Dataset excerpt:
-- BEGIN --
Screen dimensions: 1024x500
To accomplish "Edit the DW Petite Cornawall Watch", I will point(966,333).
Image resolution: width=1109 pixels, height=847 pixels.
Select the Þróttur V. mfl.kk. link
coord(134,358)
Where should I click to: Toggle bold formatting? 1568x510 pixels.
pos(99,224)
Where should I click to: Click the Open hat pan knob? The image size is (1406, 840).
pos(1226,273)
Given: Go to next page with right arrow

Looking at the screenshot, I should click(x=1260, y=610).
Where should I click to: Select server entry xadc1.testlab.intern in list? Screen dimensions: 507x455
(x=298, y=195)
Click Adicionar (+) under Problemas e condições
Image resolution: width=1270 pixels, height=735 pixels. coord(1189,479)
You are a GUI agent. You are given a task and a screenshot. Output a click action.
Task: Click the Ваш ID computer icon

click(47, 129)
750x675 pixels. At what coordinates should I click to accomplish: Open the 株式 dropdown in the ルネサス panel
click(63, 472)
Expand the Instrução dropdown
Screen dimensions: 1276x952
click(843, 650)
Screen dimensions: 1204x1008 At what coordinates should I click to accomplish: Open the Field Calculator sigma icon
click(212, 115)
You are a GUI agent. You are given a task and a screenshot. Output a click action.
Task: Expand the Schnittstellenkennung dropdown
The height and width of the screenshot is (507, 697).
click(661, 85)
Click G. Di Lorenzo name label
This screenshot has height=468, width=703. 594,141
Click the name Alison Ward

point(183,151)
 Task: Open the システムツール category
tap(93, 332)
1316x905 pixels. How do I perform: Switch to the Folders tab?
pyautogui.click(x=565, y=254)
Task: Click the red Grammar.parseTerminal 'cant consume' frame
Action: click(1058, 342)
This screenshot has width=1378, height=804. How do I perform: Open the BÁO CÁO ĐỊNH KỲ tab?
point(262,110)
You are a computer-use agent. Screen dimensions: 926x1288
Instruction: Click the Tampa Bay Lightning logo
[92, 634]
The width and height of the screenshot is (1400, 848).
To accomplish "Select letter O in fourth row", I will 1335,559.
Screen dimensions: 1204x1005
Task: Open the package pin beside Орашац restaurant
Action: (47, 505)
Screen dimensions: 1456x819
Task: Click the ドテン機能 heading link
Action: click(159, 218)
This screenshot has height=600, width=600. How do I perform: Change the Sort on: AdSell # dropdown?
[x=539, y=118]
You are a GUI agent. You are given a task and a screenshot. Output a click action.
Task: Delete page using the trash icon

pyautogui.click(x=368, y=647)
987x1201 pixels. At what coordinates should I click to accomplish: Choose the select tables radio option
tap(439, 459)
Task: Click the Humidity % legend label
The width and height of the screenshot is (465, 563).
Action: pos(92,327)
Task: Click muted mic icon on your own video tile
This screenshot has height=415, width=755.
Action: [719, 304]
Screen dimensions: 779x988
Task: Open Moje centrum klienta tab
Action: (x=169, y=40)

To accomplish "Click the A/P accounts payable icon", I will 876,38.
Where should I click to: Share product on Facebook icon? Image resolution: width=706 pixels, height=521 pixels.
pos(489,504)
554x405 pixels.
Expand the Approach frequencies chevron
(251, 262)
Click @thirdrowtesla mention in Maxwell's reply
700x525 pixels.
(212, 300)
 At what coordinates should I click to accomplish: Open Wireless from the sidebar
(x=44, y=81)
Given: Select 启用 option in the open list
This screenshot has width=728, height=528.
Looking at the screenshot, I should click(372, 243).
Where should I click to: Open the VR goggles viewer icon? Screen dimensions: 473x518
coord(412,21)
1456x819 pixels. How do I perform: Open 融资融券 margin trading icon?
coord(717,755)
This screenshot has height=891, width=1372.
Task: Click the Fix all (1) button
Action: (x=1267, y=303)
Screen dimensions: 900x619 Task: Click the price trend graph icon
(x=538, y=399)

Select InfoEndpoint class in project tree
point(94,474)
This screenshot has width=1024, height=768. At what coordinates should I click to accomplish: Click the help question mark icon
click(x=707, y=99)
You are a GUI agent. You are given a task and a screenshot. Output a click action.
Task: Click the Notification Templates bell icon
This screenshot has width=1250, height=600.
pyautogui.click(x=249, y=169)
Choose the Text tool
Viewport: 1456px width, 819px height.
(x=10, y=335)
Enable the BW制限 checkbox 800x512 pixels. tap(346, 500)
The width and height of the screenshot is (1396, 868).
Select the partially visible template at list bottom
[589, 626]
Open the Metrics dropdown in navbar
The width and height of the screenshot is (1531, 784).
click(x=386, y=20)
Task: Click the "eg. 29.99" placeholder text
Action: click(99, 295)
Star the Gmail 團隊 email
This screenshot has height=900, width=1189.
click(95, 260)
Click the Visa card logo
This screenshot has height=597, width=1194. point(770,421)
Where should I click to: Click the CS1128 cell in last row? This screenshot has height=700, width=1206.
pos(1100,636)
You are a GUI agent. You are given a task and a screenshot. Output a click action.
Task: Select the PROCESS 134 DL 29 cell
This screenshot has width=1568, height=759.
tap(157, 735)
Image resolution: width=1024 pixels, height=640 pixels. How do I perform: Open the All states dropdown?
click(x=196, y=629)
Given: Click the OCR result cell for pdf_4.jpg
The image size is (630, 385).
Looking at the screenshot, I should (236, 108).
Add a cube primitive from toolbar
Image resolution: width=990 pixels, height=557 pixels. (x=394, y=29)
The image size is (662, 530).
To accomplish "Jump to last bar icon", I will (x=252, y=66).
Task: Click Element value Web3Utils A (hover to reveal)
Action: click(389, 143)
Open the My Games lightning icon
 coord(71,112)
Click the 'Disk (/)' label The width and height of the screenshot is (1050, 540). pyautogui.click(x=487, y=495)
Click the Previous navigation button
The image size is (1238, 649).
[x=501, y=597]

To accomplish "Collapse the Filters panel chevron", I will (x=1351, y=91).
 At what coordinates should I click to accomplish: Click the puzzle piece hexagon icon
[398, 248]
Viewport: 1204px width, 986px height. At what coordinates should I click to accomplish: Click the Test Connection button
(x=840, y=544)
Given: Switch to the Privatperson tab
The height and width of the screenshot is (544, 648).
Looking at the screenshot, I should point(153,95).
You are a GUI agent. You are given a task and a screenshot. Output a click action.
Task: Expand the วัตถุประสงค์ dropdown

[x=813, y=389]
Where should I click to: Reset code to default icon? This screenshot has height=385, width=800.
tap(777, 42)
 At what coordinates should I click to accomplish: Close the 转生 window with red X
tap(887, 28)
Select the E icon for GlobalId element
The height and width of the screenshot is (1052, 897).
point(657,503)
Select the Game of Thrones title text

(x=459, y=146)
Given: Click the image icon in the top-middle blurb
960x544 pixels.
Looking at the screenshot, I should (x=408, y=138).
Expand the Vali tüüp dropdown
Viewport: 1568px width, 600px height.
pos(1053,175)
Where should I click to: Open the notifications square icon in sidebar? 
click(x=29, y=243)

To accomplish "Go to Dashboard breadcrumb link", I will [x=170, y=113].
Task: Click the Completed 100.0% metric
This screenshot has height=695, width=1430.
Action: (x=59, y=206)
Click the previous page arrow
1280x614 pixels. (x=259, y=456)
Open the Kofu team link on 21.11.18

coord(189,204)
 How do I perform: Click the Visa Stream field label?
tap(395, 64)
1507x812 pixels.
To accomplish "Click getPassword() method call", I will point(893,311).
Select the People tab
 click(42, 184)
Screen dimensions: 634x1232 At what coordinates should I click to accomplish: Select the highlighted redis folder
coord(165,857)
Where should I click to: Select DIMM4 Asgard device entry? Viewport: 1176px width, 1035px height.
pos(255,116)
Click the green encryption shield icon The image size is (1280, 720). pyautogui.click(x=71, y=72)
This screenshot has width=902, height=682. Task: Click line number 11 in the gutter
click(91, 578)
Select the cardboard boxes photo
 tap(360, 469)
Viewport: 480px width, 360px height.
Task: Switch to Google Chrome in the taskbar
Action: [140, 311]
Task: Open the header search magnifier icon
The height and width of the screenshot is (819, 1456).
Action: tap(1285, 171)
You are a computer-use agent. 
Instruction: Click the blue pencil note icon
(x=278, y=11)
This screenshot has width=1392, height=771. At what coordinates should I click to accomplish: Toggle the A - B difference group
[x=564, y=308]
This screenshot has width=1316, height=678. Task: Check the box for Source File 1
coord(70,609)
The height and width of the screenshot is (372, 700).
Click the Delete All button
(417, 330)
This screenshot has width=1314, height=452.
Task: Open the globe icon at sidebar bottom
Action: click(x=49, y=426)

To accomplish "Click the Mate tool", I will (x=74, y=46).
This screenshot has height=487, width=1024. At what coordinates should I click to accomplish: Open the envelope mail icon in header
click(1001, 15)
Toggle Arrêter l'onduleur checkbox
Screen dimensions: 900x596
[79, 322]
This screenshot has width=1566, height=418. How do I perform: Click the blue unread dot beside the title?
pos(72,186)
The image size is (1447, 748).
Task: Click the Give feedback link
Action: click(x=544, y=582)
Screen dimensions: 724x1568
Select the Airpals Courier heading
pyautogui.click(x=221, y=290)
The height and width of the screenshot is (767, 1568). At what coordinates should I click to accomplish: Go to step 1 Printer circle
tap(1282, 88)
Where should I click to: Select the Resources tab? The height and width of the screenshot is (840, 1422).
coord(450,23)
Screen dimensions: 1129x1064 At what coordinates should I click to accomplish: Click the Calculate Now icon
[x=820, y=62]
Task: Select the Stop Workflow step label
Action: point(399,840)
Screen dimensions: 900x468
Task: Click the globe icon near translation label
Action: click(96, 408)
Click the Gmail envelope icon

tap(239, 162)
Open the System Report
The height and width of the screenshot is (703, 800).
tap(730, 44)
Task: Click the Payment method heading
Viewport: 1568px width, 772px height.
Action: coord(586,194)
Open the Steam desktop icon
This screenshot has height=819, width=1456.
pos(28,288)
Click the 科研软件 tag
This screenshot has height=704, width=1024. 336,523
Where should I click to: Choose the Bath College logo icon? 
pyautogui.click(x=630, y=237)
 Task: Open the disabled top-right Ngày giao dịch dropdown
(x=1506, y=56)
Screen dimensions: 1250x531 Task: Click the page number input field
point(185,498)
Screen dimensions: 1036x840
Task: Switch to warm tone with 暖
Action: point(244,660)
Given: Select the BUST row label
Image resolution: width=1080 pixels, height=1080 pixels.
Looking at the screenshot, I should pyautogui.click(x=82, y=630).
-- END --
* **Task description**:
Please lay out everything in the records from the line containing "Task: Click muted" down to the line containing "point(94,474)", both included, as a Markdown table with the columns No. and Line. Number the rows and leave out blank lines.

* **The reply**:
| No. | Line |
|---|---|
| 1 | Task: Click muted mic icon on your own video tile |
| 2 | This screenshot has height=415, width=755. |
| 3 | Action: [719, 304] |
| 4 | Screen dimensions: 779x988 |
| 5 | Task: Open Moje centrum klienta tab |
| 6 | Action: (x=169, y=40) |
| 7 | To accomplish "Click the A/P accounts payable icon", I will 876,38. |
| 8 | Where should I click to: Share product on Facebook icon? Image resolution: width=706 pixels, height=521 pixels. |
| 9 | pos(489,504) |
| 10 | 554x405 pixels. |
| 11 | Expand the Approach frequencies chevron |
| 12 | (251, 262) |
| 13 | Click @thirdrowtesla mention in Maxwell's reply |
| 14 | 700x525 pixels. |
| 15 | (212, 300) |
| 16 |  At what coordinates should I click to accomplish: Open Wireless from the sidebar |
| 17 | (x=44, y=81) |
| 18 | Given: Select 启用 option in the open list |
| 19 | This screenshot has width=728, height=528. |
| 20 | Looking at the screenshot, I should click(372, 243). |
| 21 | Where should I click to: Open the VR goggles viewer icon? Screen dimensions: 473x518 |
| 22 | coord(412,21) |
| 23 | 1456x819 pixels. How do I perform: Open 融资融券 margin trading icon? |
| 24 | coord(717,755) |
| 25 | This screenshot has height=891, width=1372. |
| 26 | Task: Click the Fix all (1) button |
| 27 | Action: (x=1267, y=303) |
| 28 | Screen dimensions: 900x619 Task: Click the price trend graph icon |
| 29 | (x=538, y=399) |
| 30 | Select InfoEndpoint class in project tree |
| 31 | point(94,474) |